TABLE 1.
Core Attributes | Best Data Source |
---|---|
First-Contact Accessibility: The ease with which a person can obtain needed care (including advice and support) from the practitioner of choice within a time frame appropriate to the urgency of the problem. | Patient |
Comprehensiveness of Services: The provision, either directly or indirectly, of a full range of services to meet patients' healthcare needs.
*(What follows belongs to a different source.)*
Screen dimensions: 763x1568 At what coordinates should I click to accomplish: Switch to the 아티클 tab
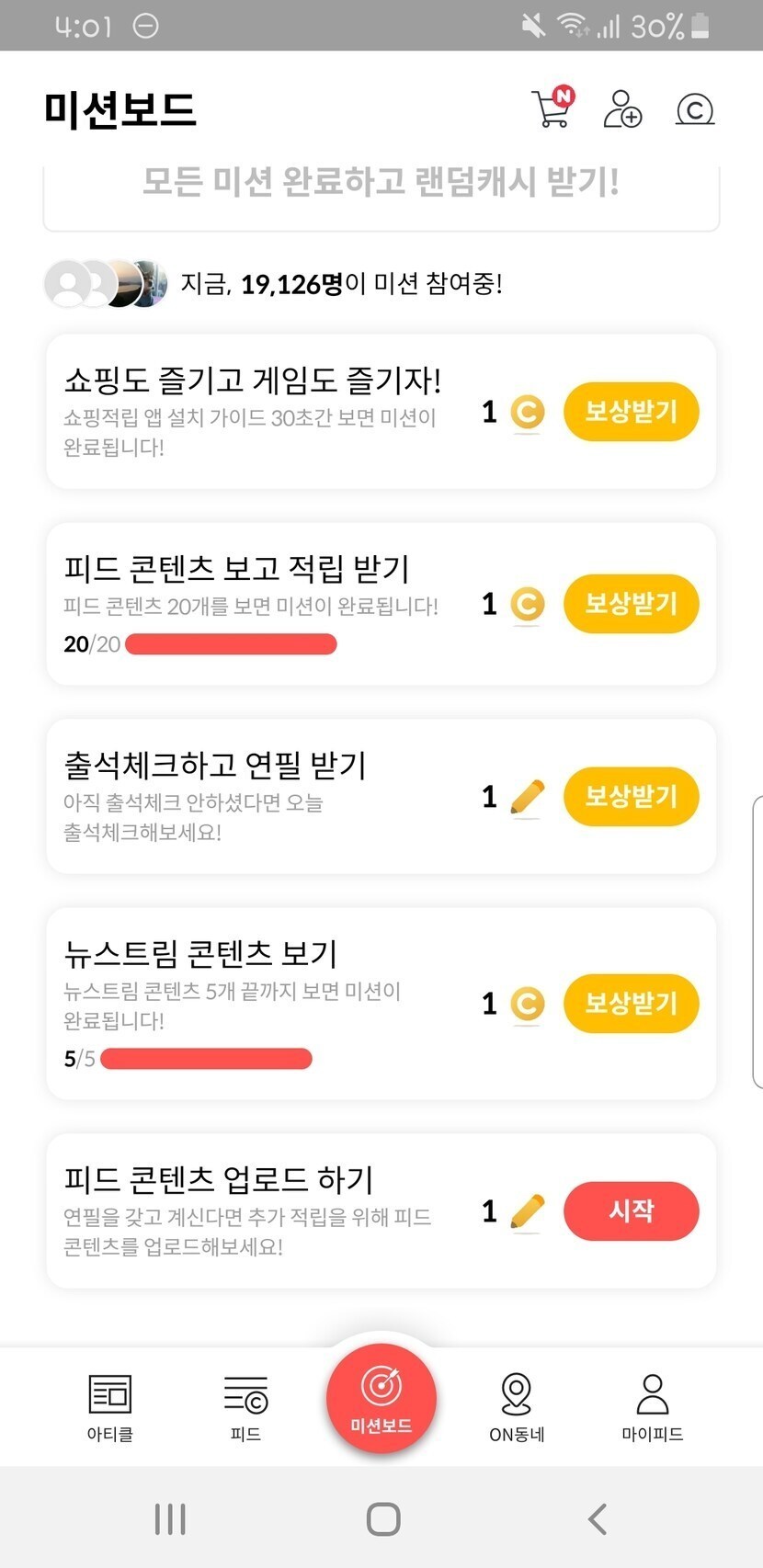coord(110,1406)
This includes health promotion, prevention, diagnosis and treatment of common conditions, referral to other providers, management of chronic conditions, rehabilitation, palliative care and, in some models, social services. | Patient, provider, administrative data |
Relational Continuity: A therapeutic relationship between a patient and one or more providers that spans various healthcare events and results in accumulated knowledge of the patient and care consistent with the patient's needs. | Patient |
Coordination (Management) Continuity: The delivery of services by different providers in a timely and complementary manner such that care is connected and coherent. | Patient |
Interpersonal Communication: The ability of the provider to elicit and understand patient concerns, to explain healthcare issues and engage in shared decision-making, if desired. | Patient |
Technical Quality of Clinical Care: The degree to which clinical procedures reflect current research evidence and/or meet commonly accepted standards for technical content or skill. | Provider, chart audit |
Clinical Information Management: The adequacy of methods and systems to capture, update, retrieve and monitor patient data in a timely, pertinent and confidential manner. | Provider |
Person-Oriented Dimensions | |
Advocacy: The extent to which providers represent the best interests of individual patients and patient groups in matters of health (including broad determinants) and healthcare. | Patient |
Cultural Sensitivity: The extent to which a provider integrates cultural considerations into communication, assessment, diagnosis and treatment planning. | Patient |
Family-Centred Care: The extent to which the provider considers the family (in all its expressions), understands its influence on a person's health and engages it as a partner in ongoing healthcare. | Patient |
Respectfulness: The extent to which health professionals and support staff meet users' expectations about interpersonal treatment, demonstrate respect for the dignity of patients and provide adequate privacy. | Patient |
Whole-Person Care: The extent to which a provider elicits and considers the physical, emotional and social aspects of a patient's health and considers the community context in the patient's care. | Patient |
Community-Oriented Dimensions | |
Client/Community Participation: The involvement of clients and community members in decisions regarding the structure of the practice and services provided (e.g., advisory committees, community governance). | Patient, provider |
Equity: The extent to which access to healthcare and good-quality services is provided on the basis of health needs, without systematic differences on the basis of individual or social characteristics. | All |
Intersectoral Team: The extent to which the primary care provider collaborates with practitioners from non-health sectors in providing services that influence health. (Note: This dimension is relevant only to community models of primary care.) | Provider |
Population Orientation: The extent to which primary care providers assess and respond to the health needs of the population they serve. (In professional models, the population is the patient population served; in community models, it is defined by geography or social characteristics.) | Patient, provider |
Structural Dimensions | |
Accessibility–Accommodation: The way primary healthcare resources are organized to accommodate a wide range of patients' abilities to contact healthcare providers and reach healthcare services (e.g., the organization of characteristics such as telephone services, flexible appointment systems, hours of operation and walk-in periods). | Patient |
Informational Continuity*: The extent to which information about past care is used to make current care appropriate to the patient. | (Not assessed) |
Multidisciplinary Team: Practitioners from various health disciplines collaborate in providing ongoing healthcare. | Provider |
Quality Improvement Process: The institutionalization of policies and procedures that provide feedback about structures and practices and that lead to improvements in clinical quality of care and provide assurance of safety. | Provider |
System Integration: The extent to which the healthcare unit organization has established and maintains linkages with other parts of the healthcare and social services system to facilitate transfer of care and coordinate concurrent care among different healthcare organizations. | Provider |
System Performance | |
Accountability: The extent to which the responsibilities of professionals, management and governance structures are defined, their performance is monitored and appropriate information on results is made available to stakeholders. | Provider |
Availability: The fit between the number and type of human and physical resources and the volume and types of care required by the catchment population served in a defined period of time. | Administrative data |
Efficiency/Productivity: Achieving the desired results with the most cost-effective use of resources. (This definition is non-operational.) | Administrative data |
This definition and best data source were not submitted to the consensus process but are included for completeness by general agreement of the research team.